━━ DATASET EXCERPTS ━━

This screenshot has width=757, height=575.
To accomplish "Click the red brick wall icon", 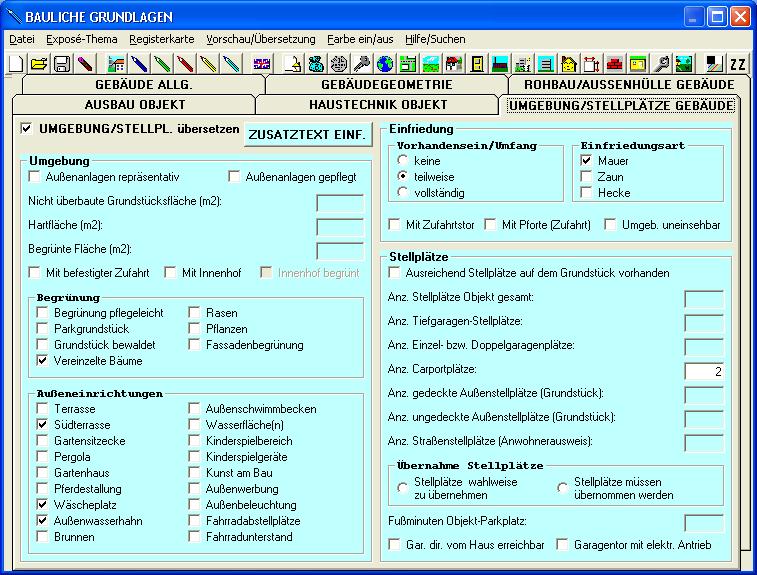I will tap(614, 64).
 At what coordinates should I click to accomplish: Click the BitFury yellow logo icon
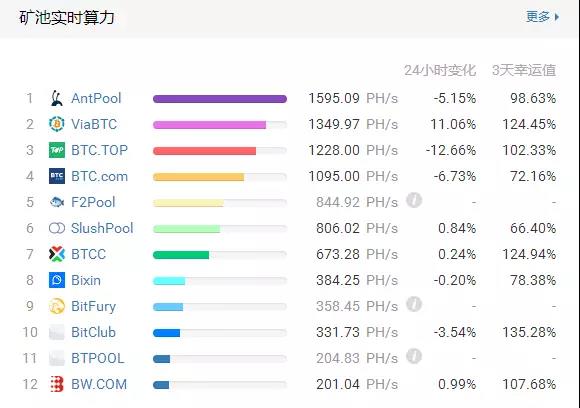[x=57, y=306]
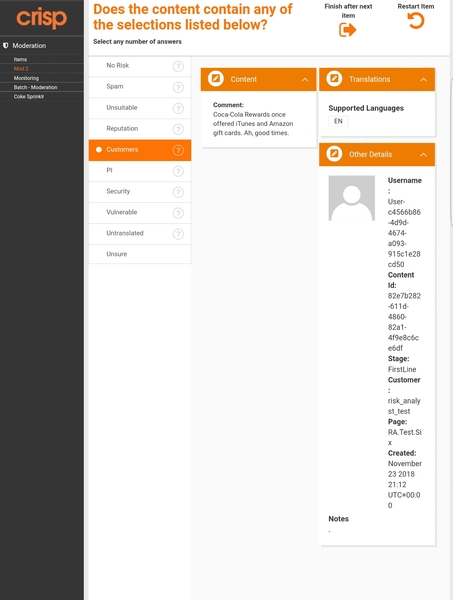
Task: Click the Finish after next item arrow icon
Action: click(347, 30)
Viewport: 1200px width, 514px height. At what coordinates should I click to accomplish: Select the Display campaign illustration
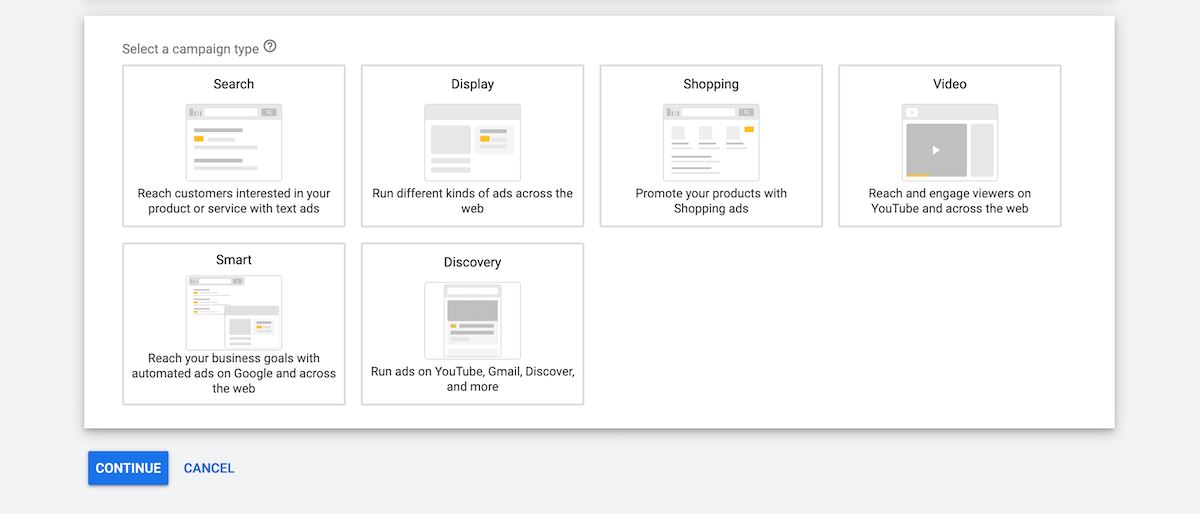tap(472, 142)
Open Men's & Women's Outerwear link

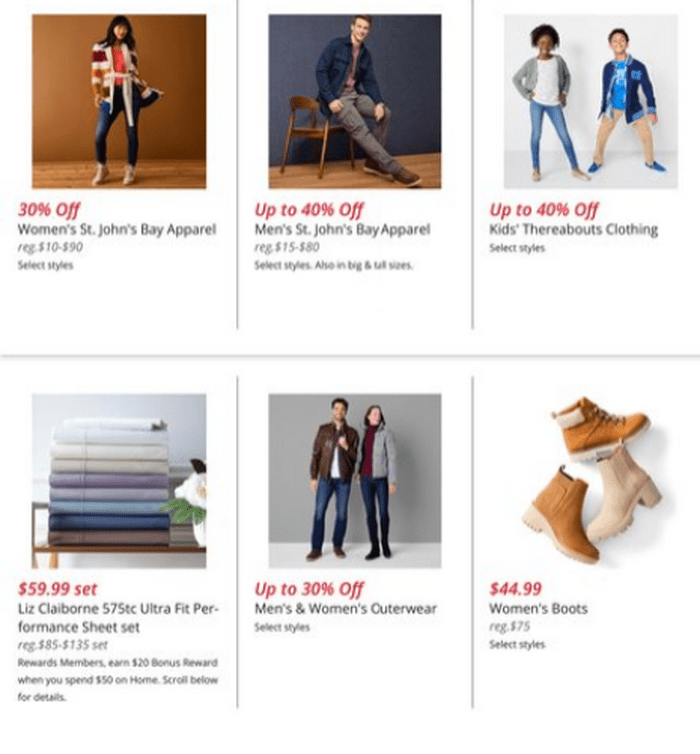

━━━

WHAT THE EXERCISE ASKS.
Your answer must be an exact copy of the lines from the line with "Viewport: 1200px width, 514px" to the final line of the data, both ends included, and no pictures.

RESPONSE BELOW.
Viewport: 1200px width, 514px height. At what coordinates should I click to accomplish: Select the Display campaign illustration
tap(472, 142)
Open Men's & Women's Outerwear link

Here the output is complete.